I believe the best way to help us understand this tension we live in, is to take a look at what this psalm is most closely related to and that is the creation story in Genesis. We see on the 6th day that after God had created male and female God invited them to be fruitful and multiply and to master the earth and to take charge of the animals. Since we were created in the image of God we are then to similarly act in the ways that God acts, which means that we should be as kind and loving as God was when God created all the creatures of the world.

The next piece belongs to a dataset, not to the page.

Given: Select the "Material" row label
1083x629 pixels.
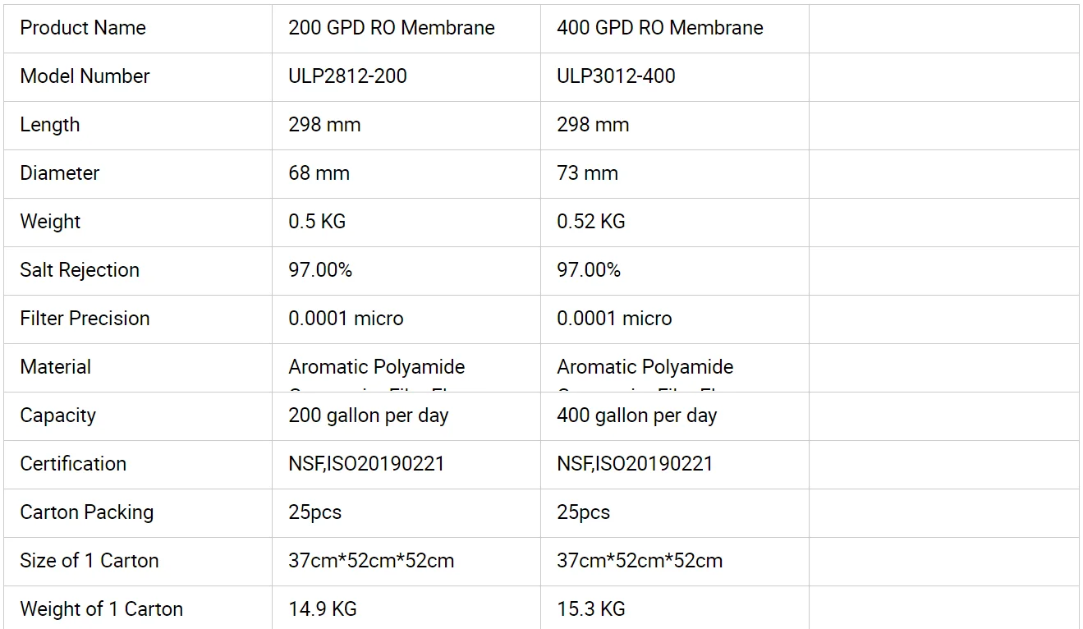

Now I know, again that this ideal of creation that is presented in Genesis 1 and Psalm 104 unfortunately end fairly quickly and we even see how we are put at odds with the snake specifically in Genesis 3, but that doesn’t mean that we shouldn’t strive in our world to find ways to live in peace and harmony with as much of the creatures of the earth as we can. And when we see organizations and people working to restore wolf populations and all the other endangered species we see how we are trying to live out that calling to be the co-creators that God created us to be.
So as we look at this psalm and we see the ways that the psalmist praises God for creation and all the diverse animals in it, we too should give thanks to God for the incredible gift of diverse biosphere and how incredible the structure of the animal kingdom is. From the tiny ant to the blue whale, God has blessed us with creatures that live alongside us. And just as I mentioned how plants praise God through their flowers, we also see the ways that animals bless God through their voices. I invite us as the psalmist does, to join in with the animals by allowing our whole beings, voice, hands, hearts, and souls, to bless and praise the Lord each and every day that we have been given. Amen.